[](#ootdiffusion)OOTDiffusion
=============================

[Our OOTDiffusion GitHub repository](https://github.com/levihsu/OOTDiffusion)

 [Try out OOTDiffusion](https://huggingface.co/spaces/levihsu/OOTDiffusion)

(Thanks to [ZeroGPU](https://huggingface.co/zero-gpu-explorers) for providing A100 GPUs)

> **OOTDiffusion: Outfitting Fusion based Latent Diffusion for Controllable Virtual Try-on** \[[arXiv paper](https://arxiv.org/abs/2403.01779)\]  
> [Yuhao Xu](http://levihsu.github.io/), [Tao Gu](https://github.com/T-Gu), [Weifeng Chen](https://github.com/ShineChen1024), [Chengcai Chen](https://www.researchgate.net/profile/Chengcai-Chen)  
> Xiao-i Research

Our model checkpoints trained on [VITON-HD](https://github.com/shadow2496/VITON-HD) (half-body) and [Dress Code](https://github.com/aimagelab/dress-code) (full-body) have been released

*    We support ONNX for [humanparsing](https://github.com/GoGoDuck912/Self-Correction-Human-Parsing) now.

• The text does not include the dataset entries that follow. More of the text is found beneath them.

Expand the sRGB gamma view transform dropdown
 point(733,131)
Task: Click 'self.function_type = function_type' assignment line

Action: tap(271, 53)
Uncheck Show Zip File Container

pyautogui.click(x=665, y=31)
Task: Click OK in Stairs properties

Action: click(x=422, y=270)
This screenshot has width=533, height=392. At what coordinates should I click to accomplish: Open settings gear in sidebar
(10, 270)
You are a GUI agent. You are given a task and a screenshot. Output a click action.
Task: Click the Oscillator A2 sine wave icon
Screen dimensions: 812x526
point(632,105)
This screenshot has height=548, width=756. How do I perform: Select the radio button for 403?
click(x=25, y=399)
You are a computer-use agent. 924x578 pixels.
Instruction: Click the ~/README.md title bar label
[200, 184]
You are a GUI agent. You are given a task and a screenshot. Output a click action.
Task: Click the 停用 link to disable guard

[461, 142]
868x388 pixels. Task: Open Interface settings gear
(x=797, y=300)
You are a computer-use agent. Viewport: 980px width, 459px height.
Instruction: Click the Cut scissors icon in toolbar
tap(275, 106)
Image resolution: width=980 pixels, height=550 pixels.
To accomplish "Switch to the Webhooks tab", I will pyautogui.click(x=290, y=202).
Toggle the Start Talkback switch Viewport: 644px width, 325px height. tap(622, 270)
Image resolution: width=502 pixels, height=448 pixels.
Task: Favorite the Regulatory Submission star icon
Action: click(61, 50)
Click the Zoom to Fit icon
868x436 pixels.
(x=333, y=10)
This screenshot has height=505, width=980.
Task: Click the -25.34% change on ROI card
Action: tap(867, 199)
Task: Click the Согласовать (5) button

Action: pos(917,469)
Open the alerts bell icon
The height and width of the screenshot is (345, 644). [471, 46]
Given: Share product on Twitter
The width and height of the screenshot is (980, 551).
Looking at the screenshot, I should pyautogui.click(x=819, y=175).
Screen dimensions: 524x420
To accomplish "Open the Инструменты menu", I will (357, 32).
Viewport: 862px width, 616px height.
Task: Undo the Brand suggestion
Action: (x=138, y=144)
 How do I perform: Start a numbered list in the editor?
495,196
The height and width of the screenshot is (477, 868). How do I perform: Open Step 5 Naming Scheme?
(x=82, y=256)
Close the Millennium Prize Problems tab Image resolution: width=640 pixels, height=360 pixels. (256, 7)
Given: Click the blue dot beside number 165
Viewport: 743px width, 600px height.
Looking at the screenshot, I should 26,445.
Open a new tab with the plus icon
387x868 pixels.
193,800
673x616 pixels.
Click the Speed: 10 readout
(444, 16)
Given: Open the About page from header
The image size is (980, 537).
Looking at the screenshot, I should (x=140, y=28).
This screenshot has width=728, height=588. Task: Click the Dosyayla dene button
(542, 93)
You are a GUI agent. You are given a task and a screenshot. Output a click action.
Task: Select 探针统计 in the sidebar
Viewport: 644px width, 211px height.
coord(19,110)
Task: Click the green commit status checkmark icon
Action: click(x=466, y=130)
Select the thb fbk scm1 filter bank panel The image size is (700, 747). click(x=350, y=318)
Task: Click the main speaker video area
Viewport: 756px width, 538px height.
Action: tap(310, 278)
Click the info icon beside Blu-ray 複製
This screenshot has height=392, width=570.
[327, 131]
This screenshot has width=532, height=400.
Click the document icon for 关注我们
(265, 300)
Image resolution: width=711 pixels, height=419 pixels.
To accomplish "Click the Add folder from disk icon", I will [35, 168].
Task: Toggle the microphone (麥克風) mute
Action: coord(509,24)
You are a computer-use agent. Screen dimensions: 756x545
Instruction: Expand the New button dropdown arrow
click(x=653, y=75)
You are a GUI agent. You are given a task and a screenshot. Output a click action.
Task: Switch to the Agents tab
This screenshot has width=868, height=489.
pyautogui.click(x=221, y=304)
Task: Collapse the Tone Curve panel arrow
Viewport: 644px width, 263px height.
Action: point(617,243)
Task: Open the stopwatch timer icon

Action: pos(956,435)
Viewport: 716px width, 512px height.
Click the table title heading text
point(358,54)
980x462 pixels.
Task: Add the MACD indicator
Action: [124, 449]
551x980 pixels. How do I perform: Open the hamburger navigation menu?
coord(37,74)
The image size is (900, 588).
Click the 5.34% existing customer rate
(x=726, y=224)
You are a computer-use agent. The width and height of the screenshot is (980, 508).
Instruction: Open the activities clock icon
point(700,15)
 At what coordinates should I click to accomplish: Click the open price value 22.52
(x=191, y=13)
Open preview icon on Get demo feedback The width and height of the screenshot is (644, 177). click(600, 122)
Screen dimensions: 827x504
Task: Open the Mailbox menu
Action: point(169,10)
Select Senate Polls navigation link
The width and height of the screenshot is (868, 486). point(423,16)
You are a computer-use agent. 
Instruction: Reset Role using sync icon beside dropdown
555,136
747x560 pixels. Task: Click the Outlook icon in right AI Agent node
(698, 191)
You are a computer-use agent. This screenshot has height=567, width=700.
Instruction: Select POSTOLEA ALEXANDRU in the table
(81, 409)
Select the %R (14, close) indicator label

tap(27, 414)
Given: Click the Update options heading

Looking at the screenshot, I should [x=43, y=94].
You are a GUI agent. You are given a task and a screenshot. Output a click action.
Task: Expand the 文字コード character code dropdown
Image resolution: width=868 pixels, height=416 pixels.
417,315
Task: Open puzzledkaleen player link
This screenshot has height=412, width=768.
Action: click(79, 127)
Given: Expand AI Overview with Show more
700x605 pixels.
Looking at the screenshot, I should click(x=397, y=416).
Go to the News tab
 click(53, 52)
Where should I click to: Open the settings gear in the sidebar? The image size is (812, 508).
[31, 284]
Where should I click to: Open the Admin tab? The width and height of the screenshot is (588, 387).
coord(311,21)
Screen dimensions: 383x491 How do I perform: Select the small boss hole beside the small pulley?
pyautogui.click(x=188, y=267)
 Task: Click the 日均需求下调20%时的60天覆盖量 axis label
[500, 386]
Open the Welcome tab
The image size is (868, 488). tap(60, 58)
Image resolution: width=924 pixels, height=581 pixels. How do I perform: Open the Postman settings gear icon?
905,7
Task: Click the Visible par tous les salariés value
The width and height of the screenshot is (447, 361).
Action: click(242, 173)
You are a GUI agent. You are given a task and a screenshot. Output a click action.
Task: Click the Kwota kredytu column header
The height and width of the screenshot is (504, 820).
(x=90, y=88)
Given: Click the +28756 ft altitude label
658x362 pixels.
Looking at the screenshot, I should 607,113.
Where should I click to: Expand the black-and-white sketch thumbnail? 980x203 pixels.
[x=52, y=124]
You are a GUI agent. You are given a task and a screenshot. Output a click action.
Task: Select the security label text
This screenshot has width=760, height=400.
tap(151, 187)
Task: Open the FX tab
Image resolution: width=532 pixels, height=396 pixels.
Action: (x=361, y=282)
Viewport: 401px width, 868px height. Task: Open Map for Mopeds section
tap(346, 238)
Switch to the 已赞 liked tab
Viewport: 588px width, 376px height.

Most environmental issues should have been addressed : )
*   Please also download [clip-vit-large-patch14](https://huggingface.co/openai/clip-vit-large-patch14) into _**checkpoints**_ folder
*   We've only tested our code and models on Linux (Ubuntu 22.04)

[![demo](/levihsu/OOTDiffusion/resolve/main/images/demo.png)](/levihsu/OOTDiffusion/blob/main/images/demo.png) [![workflow](/levihsu/OOTDiffusion/resolve/main/images/workflow.png)](/levihsu/OOTDiffusion/blob/main/images/workflow.png)

[](#citation)Citation
---------------------

    @article{xu2024ootdiffusion,
      title={OOTDiffusion: Outfitting Fusion based Latent Diffusion for Controllable Virtual Try-on},
      author={Xu, Yuhao and Gu, Tao and Chen, Weifeng and Chen, Chengcai},
      journal={arXiv preprint arXiv:2403.01779},
      year={2024}
    }

## Model overview

The `OOTDiffusion` model is a powerful image-to-image AI model developed by Yuhao Xu, Tao Gu, Weifeng Chen, and Chengcai Chen from Xiao-i Research. It is built on top of the [Latent Diffusion](https://arxiv.org/abs/2112.10752) architecture and aims to enable controllable virtual try-on applications. The model is similar to other diffusion-based text-to-image generation models like [Stable Diffusion](https://aimodels.fyi/models/huggingFace/stable-diffusion-v1-5-runwayml), but it has been specifically optimized for the task of clothing transfer and virtual try-on.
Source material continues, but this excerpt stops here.